Porcaro’s head selection was fairly conventional. For toms he would use Remo coated Ambassador batters with clear Ambassadors on the bottom. In the last several years Porcaro used a Remo Controlled Sound CS-0114-10 head for his snare batter, which is a coated head with a black dot on the underside. Garfield says that he introduced Porcaro to the model: “He was surprised that it had as much crack as it did,” Garfield says. “He always had used white Ambassadors until that point.”
Garfield also recommended Remo’s PowerStroke 3 bass drumhead to Porcaro, who fell in love with its deep sound. “That head really rocks, especially on a 22″,” Garfield says. “It did what Jeff wanted it to do, because he usually had a lot of blanket inside of his bass drum. We used to have at least half of a packing blanket folded up inside of his bass drum. And with the PowerStroke 3 he didn’t need as much blanket.”
The only other drumhead muffling that Porcaro used was small rolled-up pieces of duct tape applied to the batter heads. “I would maybe put one piece on the 10″, two pieces on the 12″, two pieces on the 13″ and maybe even three pieces on the 14″,” Garfield says. “He would have me tune the toms as low as I could, so they’d be punchy.” Paiste was Porcaro’s cymbal company of choice, and he commonly used 13″ Signature Heavy Hi-hats, 16″ and 18″ Signature Full and Fast Crashes and a 20″ Signature Full Ride. In addition, Garfield says that Porcaro would occasionally ask him to set up splash and China cymbals whenever the session called for it.

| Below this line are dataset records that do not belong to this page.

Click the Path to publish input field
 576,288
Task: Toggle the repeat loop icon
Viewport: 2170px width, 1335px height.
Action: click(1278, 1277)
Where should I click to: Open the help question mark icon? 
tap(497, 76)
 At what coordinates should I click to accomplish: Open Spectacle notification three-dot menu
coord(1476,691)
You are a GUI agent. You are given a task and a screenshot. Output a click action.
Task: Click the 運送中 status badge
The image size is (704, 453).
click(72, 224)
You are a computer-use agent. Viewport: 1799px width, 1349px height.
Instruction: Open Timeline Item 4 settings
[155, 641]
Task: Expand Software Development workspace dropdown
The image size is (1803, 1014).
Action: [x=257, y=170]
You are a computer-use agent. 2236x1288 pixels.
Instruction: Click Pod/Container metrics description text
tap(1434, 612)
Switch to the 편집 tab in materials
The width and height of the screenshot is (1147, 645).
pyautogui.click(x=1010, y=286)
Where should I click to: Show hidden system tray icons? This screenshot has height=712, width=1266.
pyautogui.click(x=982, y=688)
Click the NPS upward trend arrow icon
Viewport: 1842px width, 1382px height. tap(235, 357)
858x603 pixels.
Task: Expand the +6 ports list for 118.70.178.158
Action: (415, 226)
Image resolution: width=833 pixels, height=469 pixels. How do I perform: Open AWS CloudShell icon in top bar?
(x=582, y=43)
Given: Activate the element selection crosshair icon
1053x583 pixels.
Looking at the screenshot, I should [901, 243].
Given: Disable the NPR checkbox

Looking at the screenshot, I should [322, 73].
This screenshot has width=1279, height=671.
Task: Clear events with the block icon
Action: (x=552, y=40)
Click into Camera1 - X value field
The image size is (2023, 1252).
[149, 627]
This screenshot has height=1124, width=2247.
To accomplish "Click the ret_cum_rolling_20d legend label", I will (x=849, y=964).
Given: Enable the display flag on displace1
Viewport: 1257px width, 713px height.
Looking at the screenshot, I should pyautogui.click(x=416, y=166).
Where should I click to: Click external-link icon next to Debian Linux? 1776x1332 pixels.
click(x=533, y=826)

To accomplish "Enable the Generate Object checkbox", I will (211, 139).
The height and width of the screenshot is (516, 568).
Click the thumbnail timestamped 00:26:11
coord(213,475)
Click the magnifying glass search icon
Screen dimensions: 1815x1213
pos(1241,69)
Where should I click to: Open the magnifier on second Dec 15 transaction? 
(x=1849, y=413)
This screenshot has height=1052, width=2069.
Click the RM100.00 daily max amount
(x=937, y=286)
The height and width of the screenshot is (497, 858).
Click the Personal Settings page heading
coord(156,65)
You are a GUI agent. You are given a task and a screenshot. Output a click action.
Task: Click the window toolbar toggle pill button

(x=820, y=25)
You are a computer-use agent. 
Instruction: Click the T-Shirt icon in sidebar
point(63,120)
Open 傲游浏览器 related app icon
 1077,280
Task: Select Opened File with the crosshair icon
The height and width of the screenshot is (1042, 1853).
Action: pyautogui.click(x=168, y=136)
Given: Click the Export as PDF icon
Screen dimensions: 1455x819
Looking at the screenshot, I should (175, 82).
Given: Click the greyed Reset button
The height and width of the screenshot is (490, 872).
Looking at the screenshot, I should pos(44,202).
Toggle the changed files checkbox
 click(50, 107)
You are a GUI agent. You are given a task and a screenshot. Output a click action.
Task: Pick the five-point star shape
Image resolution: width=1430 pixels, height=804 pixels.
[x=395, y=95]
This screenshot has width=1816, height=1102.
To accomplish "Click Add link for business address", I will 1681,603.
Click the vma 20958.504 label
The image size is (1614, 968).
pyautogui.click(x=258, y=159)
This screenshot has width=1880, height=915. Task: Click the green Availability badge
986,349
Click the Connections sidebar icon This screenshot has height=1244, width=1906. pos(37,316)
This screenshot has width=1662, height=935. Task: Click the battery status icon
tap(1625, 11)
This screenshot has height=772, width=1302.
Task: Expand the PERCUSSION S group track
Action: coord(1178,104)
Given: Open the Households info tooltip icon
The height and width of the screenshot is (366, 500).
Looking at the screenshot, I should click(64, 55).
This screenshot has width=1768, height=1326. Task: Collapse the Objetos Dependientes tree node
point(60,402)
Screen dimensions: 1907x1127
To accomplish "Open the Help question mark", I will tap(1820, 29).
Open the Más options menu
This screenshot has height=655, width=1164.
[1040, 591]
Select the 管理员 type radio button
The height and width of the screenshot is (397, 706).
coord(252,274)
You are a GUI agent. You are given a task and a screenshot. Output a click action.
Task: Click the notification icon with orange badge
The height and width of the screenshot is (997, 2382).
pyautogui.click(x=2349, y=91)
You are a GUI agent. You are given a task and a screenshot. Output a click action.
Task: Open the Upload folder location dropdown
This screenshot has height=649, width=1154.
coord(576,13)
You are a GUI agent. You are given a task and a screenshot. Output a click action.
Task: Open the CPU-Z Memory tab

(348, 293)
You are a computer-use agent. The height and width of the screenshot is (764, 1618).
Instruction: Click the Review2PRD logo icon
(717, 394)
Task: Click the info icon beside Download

The Drum Doctor had the unique opportunity to look over Porcaro’s shoulder and watch him work. “He was one of these guys people would wait for to get on their sessions,” Garfield remembers. “If he couldn’t do the gig, they might move the session around to fit his schedule. And as famous and as popular as he was, he really dug the fact that people called him to do the session. No matter what was going on with the rest of his life, when he walked into a session he would go, ’Yeah, let’s rock today!’ He had a really positive attitude, and it rubbed off on everyone around him.”